**DIRECTIONS:**
Scan the listing below for the word "image" and state how many lines hold it. Write nothing but the number.

**DATASET:**
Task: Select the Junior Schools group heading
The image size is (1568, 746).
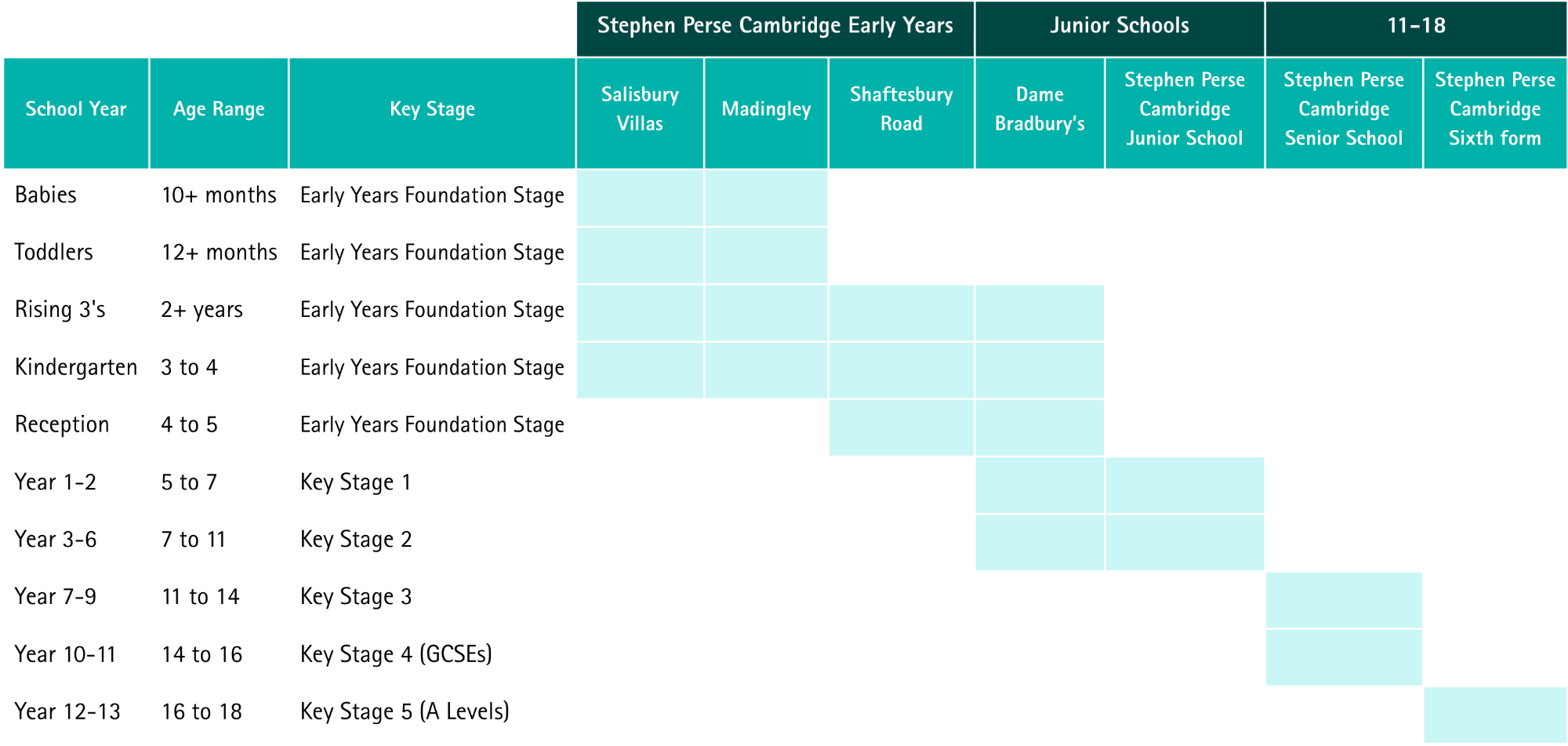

==

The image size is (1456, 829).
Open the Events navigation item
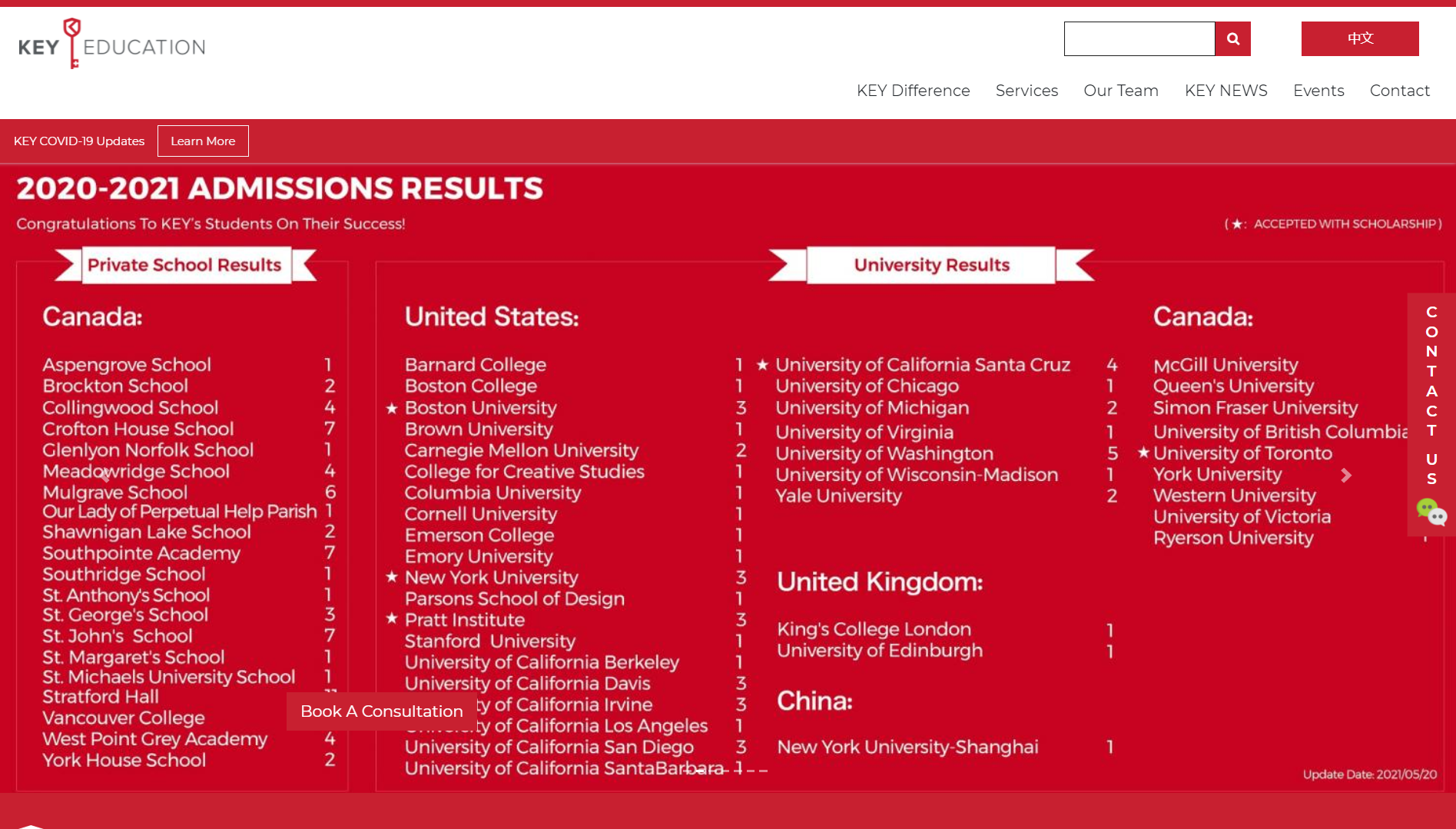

--

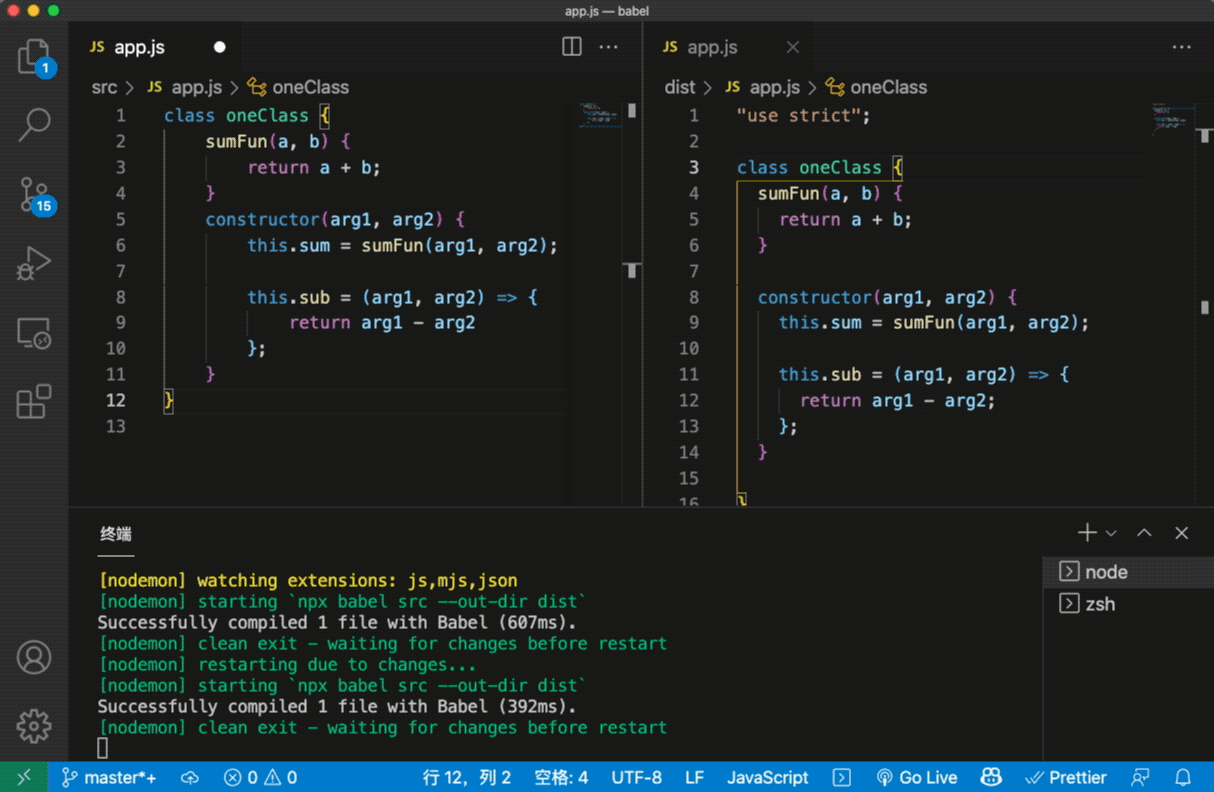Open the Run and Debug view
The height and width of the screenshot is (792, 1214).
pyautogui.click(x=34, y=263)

**FINISHED EXERCISE:**
2